気仙沼在宅支援プロジェクトの立ち上げに関わったたんぽぽクリニックの永井康徳氏は、医療支援のため2回にわたり気仙沼市に出向き、滞在日数は約3週間に上った。

 一方で震災により、在宅医療のニーズは急増。震災後、横山氏らが市内を見て回ったところ、被災を逃れた家屋に多くの高齢者が残っていた。中には、停電で電動ベッドが動かせず、起きたままの状態で数日を過ごして褥瘡が悪化した患者や、電動の吸引機が使えなくなり、家族がチューブを口で吸ってかろうじて痰を吸引していた患者もいた。こうした患者の状態は、寒さや低栄養で悪化。
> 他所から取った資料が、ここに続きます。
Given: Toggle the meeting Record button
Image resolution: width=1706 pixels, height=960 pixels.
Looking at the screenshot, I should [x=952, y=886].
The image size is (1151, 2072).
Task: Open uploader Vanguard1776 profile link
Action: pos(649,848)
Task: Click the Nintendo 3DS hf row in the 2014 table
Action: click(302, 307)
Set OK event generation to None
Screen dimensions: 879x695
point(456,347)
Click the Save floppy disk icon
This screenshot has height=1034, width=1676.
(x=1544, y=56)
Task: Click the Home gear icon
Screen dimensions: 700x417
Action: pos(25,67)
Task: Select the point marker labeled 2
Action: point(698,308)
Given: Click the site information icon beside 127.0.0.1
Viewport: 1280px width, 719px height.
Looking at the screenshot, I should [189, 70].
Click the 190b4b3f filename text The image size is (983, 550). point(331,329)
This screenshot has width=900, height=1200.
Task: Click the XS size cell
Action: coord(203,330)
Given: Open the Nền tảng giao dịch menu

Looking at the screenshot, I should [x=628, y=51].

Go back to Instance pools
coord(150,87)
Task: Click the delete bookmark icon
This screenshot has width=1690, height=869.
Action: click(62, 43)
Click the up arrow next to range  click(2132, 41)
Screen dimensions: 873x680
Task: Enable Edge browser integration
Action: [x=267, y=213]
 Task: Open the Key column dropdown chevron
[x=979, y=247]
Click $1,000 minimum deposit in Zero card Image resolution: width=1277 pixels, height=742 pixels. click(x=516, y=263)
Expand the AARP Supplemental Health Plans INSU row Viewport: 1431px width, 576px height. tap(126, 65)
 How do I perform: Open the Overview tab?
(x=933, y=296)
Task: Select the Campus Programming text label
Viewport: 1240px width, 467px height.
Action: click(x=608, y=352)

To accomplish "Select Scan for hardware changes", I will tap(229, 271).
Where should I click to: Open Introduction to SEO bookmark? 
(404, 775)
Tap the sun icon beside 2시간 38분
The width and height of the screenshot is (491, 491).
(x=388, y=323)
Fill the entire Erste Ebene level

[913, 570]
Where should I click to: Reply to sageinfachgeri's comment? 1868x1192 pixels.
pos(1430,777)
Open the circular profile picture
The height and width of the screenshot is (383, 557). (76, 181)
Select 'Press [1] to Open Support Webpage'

さらに、震災を機に急激にADLが低下して廃用症候群に陥ったり、重度の褥瘡ができたりした高齢者も多かった。

 「これからは在宅医療への対応が急務だ」─。横山氏らがそう感じていたとき、愛媛県医師会のJMATとしてたまたま気仙沼入りしていたたんぽぽクリニック(松山市)理事長の永井康徳氏と出会った。永井氏は在宅医療専門の診療所や訪問看護ステーションなどを運営するいわば在宅のプロ。2人はその日のうちに市役所や市の医師会長などの了承を取り付け、翌日の3月25日には「気仙沼在宅支援プロジェクト」を立ち上げた。同プロジェクトでは、自宅など避難所以外で生活する寝たきり患者などを探し出し、必要な医療や介護サービスを提供する。

ある夫婦は寝たきりの母親1人だけを抱えて津波から逃れた。自宅は流され、親戚宅に身を寄せながら気仙沼在宅支援プロジェクトの訪問診療を受けている。

 まず行ったのが患者の掘り起こしだ。市役所が被災し患者データが失われたため、市の関係者の記憶を頼りに患者の所在をとりまとめた。医療支援チームは自宅で生活する被災者の聞き取り調査を開始。避難所を巡回診療する医師らからも避難所周辺の患者情報を収集した。永井氏によれば、「今拾い上げているのは、要介護度4か5で褥瘡などがある患者」。4月下旬までに、定期的な訪問診療が必要な患者は70人に上った。